Cardiac Tamponade Pathophisiology
The human heart is surrounded by the pericardium, a sac made of two layers (the thicker parietal and the outer fibrous layer). It normally contains 20-50 mL of fluid which prevents friction between the heart and the layers. In cardiac tamponade the pericardium gets filled with excess fluid which may be serous, serosanguinous, hemorrhagic or chylous.
Cardiac tamponade is a process that includes three phases. The first one is accumulation of the pericardium with fluid and consequence increase of stiffness of the ventricles. As a result the heart increases filling pressure. The overall effect is increase in the left and right ventricular pressure (these are much higher comparing to pressure in the pericardium). In the second phase the fluid keeps accumulating and the pressure inside the pericardium further increases which affects cardiac output. The final phase is characterized by significant decrease in cardiac output.
In order to eject sufficient amount of blood the heart starts to pound rapidly and one develops tachycardia. The entire process additionally affects systemic venous return. Due to compression of the heart muscle, systemic venous return is impaired and this results in right atrial and right ventricular collapse.
The effects of fluid inside the pericardium depend on the rate of fluid accumulation as well as the compliance of the pericardium. Rapid accumulation of small amounts cause severe symptoms while slow filling may allow large amounts to accumulate until the first symptoms occur.
Acute Tamponade Treatment
Being a medical emergency cardiac tamponade requires prompt hospitalization and treatment. Patients remain in intensive care unit where they are closely monitored and receive oxygen, volume expansion with blood, plasma, dextran or isotonic sodium chlorine solution. Such patients may also receive inotropic medications. Their legs are supposed to be elevated.

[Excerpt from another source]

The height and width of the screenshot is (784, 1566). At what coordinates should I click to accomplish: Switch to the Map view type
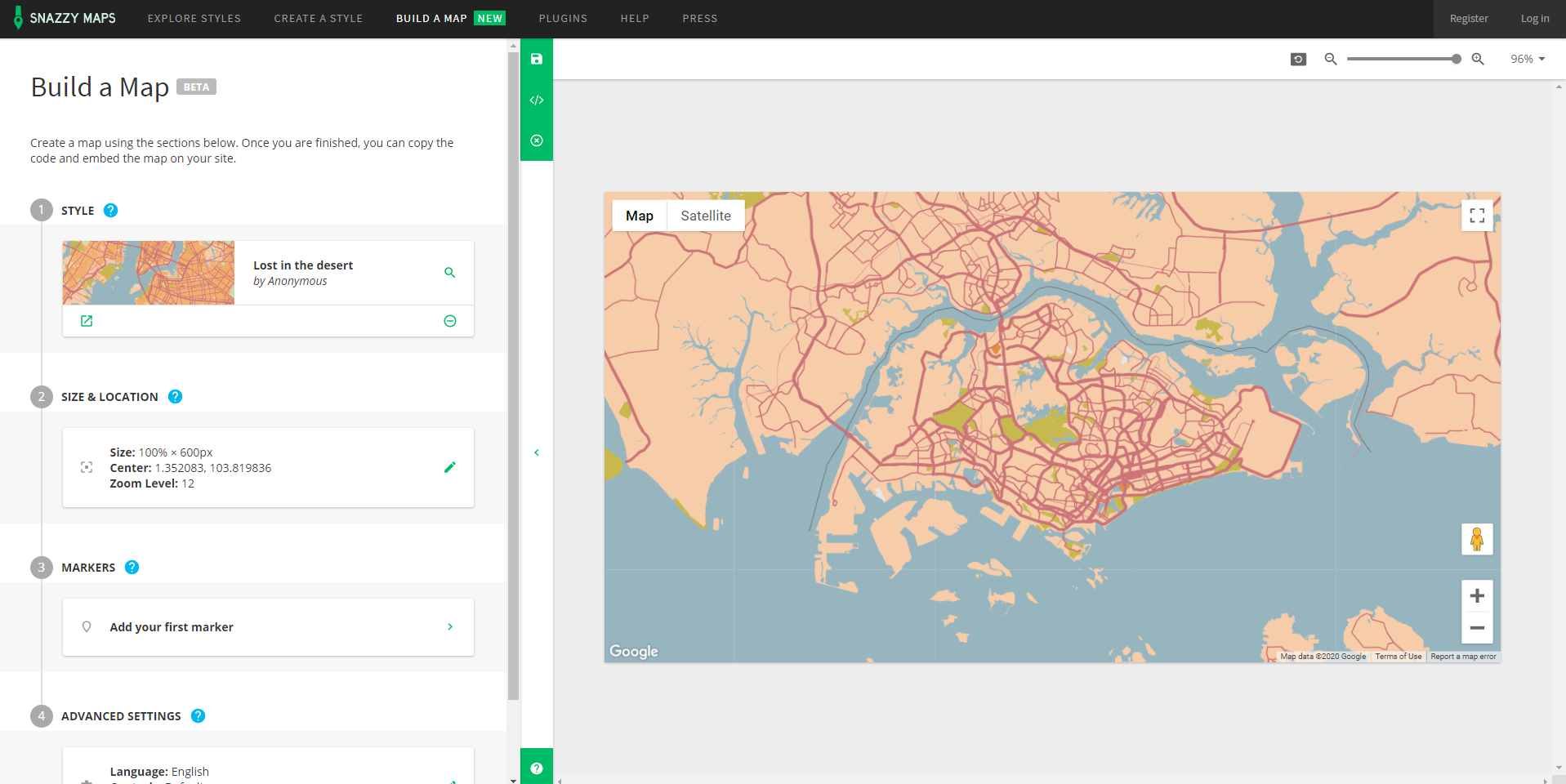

Further treatment includes positive-pressure mechanical ventilation and pericardiocentesis. Pericardiocentesis can be in a form of emergency subxiphoid percutaneous drainage, electrocardiographically guided pericardiocentesis or percutaneous balloon pericardiotomy.
Patients who are hemodinamically unstable as well as those with recurrent cardiac tamponade are treated with surgical creation of a pericardial window, pericardiocentesis and sclerosing the pericardium, pericardio-peritoneal shunt or pericardiectomy.